= Hub Ho Hin Bangkok =

Thai media company

Hub Ho Hin Bangkok Co., Ltd. (หับโห้หิ้น บางกอก) is a Thai media company, working in advertising and filmmaking. It was one of the three partners in the joint-venture studio GMM Tai Hub (GTH), which dissolved in 2015, and is one of the two corporate partners in its successor GDH 559.

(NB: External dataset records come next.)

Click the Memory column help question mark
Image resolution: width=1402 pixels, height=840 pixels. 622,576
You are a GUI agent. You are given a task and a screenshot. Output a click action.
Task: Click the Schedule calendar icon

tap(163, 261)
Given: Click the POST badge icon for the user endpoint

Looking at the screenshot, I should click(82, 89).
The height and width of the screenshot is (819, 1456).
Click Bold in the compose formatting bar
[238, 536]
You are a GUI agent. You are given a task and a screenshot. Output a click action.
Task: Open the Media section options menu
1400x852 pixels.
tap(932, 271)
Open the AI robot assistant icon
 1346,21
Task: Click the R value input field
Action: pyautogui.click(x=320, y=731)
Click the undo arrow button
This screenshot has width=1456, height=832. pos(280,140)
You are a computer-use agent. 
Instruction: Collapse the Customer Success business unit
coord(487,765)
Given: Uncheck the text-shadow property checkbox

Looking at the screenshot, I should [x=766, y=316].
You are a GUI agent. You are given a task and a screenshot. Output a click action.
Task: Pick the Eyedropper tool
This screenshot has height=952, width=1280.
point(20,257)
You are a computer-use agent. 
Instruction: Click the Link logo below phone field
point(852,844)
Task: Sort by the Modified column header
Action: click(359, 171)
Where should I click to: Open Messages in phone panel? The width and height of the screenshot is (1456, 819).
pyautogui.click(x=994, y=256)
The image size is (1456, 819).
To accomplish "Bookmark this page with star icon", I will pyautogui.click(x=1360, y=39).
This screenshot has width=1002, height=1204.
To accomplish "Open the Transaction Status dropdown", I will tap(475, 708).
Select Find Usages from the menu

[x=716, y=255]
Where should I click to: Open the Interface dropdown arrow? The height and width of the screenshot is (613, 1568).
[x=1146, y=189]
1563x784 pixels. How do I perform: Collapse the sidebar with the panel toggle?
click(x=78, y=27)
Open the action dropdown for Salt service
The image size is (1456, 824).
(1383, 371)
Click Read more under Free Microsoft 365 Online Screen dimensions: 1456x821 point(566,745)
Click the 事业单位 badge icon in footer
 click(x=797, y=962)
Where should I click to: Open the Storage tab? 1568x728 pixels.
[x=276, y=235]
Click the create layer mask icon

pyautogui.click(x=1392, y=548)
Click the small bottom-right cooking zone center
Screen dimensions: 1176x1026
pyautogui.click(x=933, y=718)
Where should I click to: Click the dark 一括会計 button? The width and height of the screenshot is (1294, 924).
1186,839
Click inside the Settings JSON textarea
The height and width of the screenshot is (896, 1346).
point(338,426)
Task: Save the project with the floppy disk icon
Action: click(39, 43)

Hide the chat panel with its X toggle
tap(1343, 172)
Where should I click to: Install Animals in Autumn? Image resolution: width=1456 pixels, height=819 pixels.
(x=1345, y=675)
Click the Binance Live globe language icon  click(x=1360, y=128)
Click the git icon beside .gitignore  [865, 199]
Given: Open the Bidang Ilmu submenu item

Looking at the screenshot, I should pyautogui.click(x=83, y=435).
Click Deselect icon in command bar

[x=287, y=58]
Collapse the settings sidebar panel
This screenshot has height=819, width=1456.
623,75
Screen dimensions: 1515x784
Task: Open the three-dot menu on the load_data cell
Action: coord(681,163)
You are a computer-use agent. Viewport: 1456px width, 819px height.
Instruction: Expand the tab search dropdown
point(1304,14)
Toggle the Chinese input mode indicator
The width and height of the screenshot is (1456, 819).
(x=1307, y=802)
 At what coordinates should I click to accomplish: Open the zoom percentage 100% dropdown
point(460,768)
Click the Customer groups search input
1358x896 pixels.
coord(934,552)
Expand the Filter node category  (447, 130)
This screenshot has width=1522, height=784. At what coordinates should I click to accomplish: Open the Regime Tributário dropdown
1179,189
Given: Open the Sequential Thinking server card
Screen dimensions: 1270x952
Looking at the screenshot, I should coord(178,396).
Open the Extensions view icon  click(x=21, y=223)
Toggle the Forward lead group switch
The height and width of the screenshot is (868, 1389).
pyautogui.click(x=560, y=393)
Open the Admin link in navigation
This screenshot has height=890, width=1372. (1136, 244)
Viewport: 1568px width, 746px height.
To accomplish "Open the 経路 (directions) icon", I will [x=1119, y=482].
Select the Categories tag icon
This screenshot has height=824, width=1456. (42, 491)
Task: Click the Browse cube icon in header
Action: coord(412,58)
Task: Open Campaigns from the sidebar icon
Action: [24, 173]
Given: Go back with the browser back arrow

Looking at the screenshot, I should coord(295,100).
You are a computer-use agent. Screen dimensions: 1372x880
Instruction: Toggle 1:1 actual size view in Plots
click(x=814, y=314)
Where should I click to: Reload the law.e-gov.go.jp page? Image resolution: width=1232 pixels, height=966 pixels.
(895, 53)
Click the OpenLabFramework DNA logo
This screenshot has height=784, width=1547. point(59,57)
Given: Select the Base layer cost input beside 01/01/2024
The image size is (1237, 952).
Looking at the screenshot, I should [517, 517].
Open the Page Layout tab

Hub Ho Hin was founded in 1991 by Jira Maligool, Yongyoot Thongkongtoon, Jina Osothsilp and Prasert Vivattanananpong, fellow alumni of Chulalongkorn University's Faculty of Communication Arts. The company initially did business in advertising production, and began branching into film production with the 2000 film The Iron Ladies, which was directed by Yongyoot and co-produced with Tai Entertainment, and Jira's 2002 film Mekhong Full Moon Party, co-produced with GMM Pictures through the joint venture Hub Ho Hin Films (2002–2008). Following the success of the three companies' 2003 co-production My Girl, GTH was formed as a joint venture, which lasted until 2015. Hub Ho Hin now holds a 15% stake in GTH's successor GDH 559, which is 51% owned by GMM Grammy. It also has a 10% direct stake in GDH's partial subsidiary Nadao Bangkok.